Task.
Revise every one of the rows below by swapping "The image size is" for "The screenshot size is", keeping everything else the same.

%%

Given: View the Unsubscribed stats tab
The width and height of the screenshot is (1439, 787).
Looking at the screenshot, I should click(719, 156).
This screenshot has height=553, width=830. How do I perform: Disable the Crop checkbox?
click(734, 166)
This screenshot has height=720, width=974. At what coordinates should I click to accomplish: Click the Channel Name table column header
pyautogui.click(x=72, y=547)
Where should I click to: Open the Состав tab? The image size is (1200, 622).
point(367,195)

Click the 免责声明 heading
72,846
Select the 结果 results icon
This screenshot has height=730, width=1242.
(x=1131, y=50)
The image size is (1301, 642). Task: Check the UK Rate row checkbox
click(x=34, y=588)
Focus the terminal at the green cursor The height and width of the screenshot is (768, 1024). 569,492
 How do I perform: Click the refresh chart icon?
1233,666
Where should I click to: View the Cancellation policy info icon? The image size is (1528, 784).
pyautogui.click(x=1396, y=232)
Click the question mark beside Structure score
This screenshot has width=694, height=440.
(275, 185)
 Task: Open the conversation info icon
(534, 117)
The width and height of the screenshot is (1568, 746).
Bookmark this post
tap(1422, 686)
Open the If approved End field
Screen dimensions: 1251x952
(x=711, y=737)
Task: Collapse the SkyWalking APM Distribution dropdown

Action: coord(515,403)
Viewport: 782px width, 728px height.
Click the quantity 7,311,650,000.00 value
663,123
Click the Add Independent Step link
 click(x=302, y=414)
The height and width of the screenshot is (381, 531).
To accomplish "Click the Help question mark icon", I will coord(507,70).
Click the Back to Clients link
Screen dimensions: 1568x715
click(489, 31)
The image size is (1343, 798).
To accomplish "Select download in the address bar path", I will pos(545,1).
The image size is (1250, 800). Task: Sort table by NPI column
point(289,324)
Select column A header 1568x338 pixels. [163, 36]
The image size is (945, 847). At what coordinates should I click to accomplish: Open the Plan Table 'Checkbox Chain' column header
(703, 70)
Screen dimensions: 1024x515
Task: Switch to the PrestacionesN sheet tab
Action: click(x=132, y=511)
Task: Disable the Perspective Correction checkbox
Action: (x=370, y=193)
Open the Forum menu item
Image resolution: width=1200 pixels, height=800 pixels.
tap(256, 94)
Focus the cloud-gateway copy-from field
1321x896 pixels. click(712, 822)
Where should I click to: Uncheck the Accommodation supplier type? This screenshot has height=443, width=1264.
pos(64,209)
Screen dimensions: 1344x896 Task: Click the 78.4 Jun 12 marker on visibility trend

%%

Result for this exercise.
Given: View the Unsubscribed stats tab
The width and height of the screenshot is (1439, 787).
Looking at the screenshot, I should click(719, 156).
This screenshot has height=553, width=830. How do I perform: Disable the Crop checkbox?
click(734, 166)
This screenshot has height=720, width=974. At what coordinates should I click to accomplish: Click the Channel Name table column header
pyautogui.click(x=72, y=547)
Where should I click to: Open the Состав tab? The screenshot size is (1200, 622).
point(367,195)

Click the 免责声明 heading
72,846
Select the 结果 results icon
This screenshot has height=730, width=1242.
(x=1131, y=50)
The screenshot size is (1301, 642). Task: Check the UK Rate row checkbox
click(x=34, y=588)
Focus the terminal at the green cursor The height and width of the screenshot is (768, 1024). 569,492
 How do I perform: Click the refresh chart icon?
1233,666
Where should I click to: View the Cancellation policy info icon? The screenshot size is (1528, 784).
pyautogui.click(x=1396, y=232)
Click the question mark beside Structure score
This screenshot has width=694, height=440.
(275, 185)
 Task: Open the conversation info icon
(534, 117)
The width and height of the screenshot is (1568, 746).
Bookmark this post
tap(1422, 686)
Open the If approved End field
Screen dimensions: 1251x952
(x=711, y=737)
Task: Collapse the SkyWalking APM Distribution dropdown

Action: coord(515,403)
Viewport: 782px width, 728px height.
Click the quantity 7,311,650,000.00 value
663,123
Click the Add Independent Step link
 click(x=302, y=414)
The height and width of the screenshot is (381, 531).
To accomplish "Click the Help question mark icon", I will coord(507,70).
Click the Back to Clients link
Screen dimensions: 1568x715
click(489, 31)
The screenshot size is (1343, 798).
To accomplish "Select download in the address bar path", I will pos(545,1).
The screenshot size is (1250, 800). Task: Sort table by NPI column
point(289,324)
Select column A header 1568x338 pixels. [163, 36]
The screenshot size is (945, 847). At what coordinates should I click to accomplish: Open the Plan Table 'Checkbox Chain' column header
(703, 70)
Screen dimensions: 1024x515
Task: Switch to the PrestacionesN sheet tab
Action: click(x=132, y=511)
Task: Disable the Perspective Correction checkbox
Action: (x=370, y=193)
Open the Forum menu item
Image resolution: width=1200 pixels, height=800 pixels.
tap(256, 94)
Focus the cloud-gateway copy-from field
1321x896 pixels. click(712, 822)
Where should I click to: Uncheck the Accommodation supplier type? This screenshot has height=443, width=1264.
pos(64,209)
Screen dimensions: 1344x896 Task: Click the 78.4 Jun 12 marker on visibility trend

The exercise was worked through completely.